* _Treść zadania_:
Wypisz poniższy tekst źródłowy o Dziękczynnym Święcie Żniw w całości, znak po znaku, bez żadnych zmian.

* _Tekst źródłowy_:

┄┄┄┄┄┄

Dziękczynne Święto Żniw
30 września 2018 r.
Bo wszystko, co stworzył Bóg, jest dobre, i nie należy odrzucać niczego, co się przyjmuje z dziękczynieniem; albowiem zostają one poświęcone przez Słowo Boże i modlitwę. 1 Tm 4,4-5
Czego potrzebuje człowiek do życia, do przeżycia? Tlenu, wody, pożywienia, sił, zdrowia. Czy nie jest zastanawiającym, a zarazem fascynującym, że Bóg stwarzając świat dał nam wszystko to, co jest potrzebne do przeżycia.
"I widział Bóg, że to było dobre. Potem rzekł Bóg: Niech się zazieleni ziemia zieloną trawą, wydającą nasienie i drzewem owocowym, rodzącym według rodzaju swego owoc, w którym jest jego nasienie na ziemi! I tak się stało." (1 Mż 1,10-11)
"Potem rzekł Bóg: Niech zaroją się wody mrowiem istot żywych, a ptactwo niech lata nad ziemią pod sklepieniem niebios! I stworzył Bóg wielkie potwory i wszelkie żywe, ruchliwe istoty, którymi zaroiły się wody, według ich rodzajów, nadto wszelkie ptactwo skrzydlate według rodzajów jego; i widział Bóg, że to było dobre. I błogosławił im Bóg mówiąc: Rozradzajcie się i rozmnażajcie się, i napełniajcie wody w morzach, a ptactwo niech się rozmnaża na ziemi!" (1 Mż 1,20-22)

┄┄┄┄┄┄

* _Dane wejściowe_:
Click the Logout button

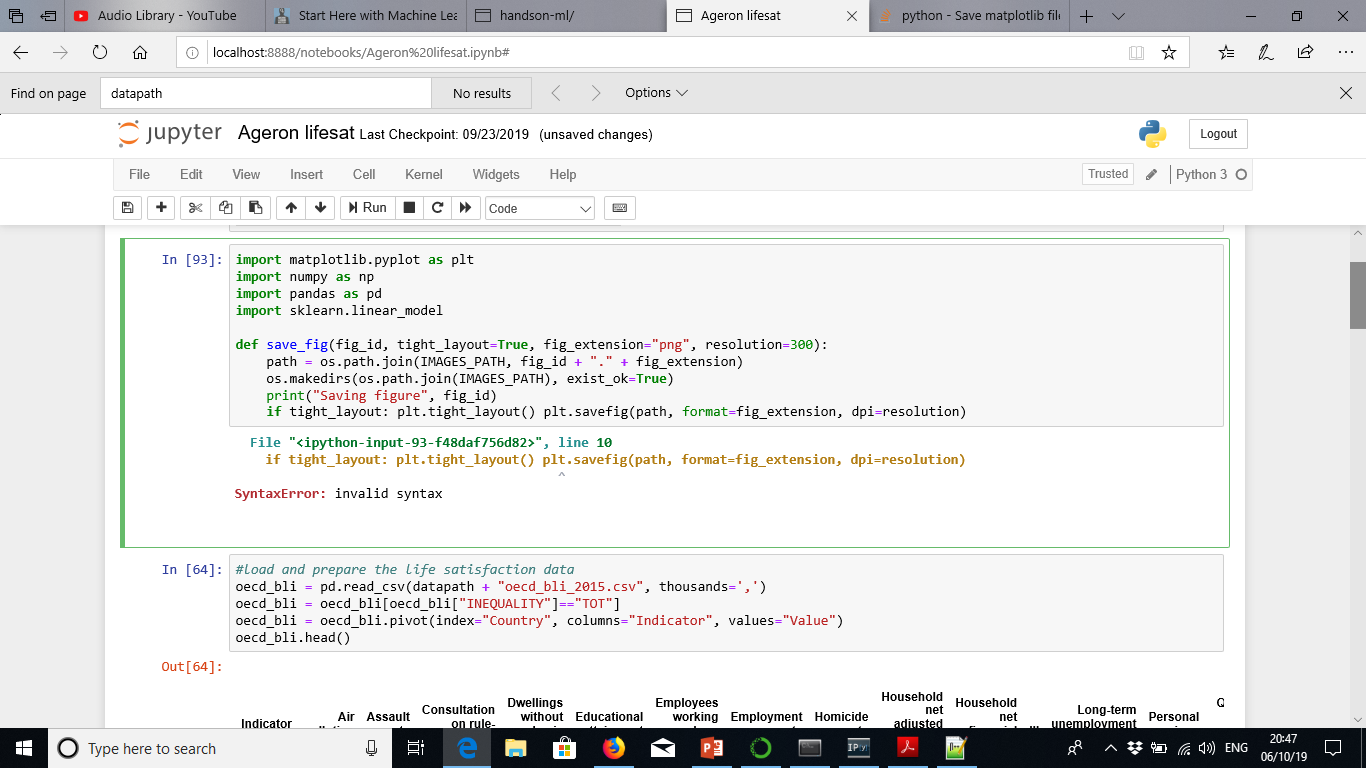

┄┄┄┄┄┄

* _Rozwiązanie zadania_:
Dziękczynne Święto Żniw
30 września 2018 r.
Bo wszystko, co stworzył Bóg, jest dobre, i nie należy odrzucać niczego, co się przyjmuje z dziękczynieniem; albowiem zostają one poświęcone przez Słowo Boże i modlitwę. 1 Tm 4,4-5
Czego potrzebuje człowiek do życia, do przeżycia? Tlenu, wody, pożywienia, sił, zdrowia. Czy nie jest zastanawiającym, a zarazem fascynującym, że Bóg stwarzając świat dał nam wszystko to, co jest potrzebne do przeżycia.
"I widział Bóg, że to było dobre. Potem rzekł Bóg: Niech się zazieleni ziemia zieloną trawą, wydającą nasienie i drzewem owocowym, rodzącym według rodzaju swego owoc, w którym jest jego nasienie na ziemi! I tak się stało." (1 Mż 1,10-11)
"Potem rzekł Bóg: Niech zaroją się wody mrowiem istot żywych, a ptactwo niech lata nad ziemią pod sklepieniem niebios! I stworzył Bóg wielkie potwory i wszelkie żywe, ruchliwe istoty, którymi zaroiły się wody, według ich rodzajów, nadto wszelkie ptactwo skrzydlate według rodzajów jego; i widział Bóg, że to było dobre. I błogosławił im Bóg mówiąc: Rozradzajcie się i rozmnażajcie się, i napełniajcie wody w morzach, a ptactwo niech się rozmnaża na ziemi!" (1 Mż 1,20-22)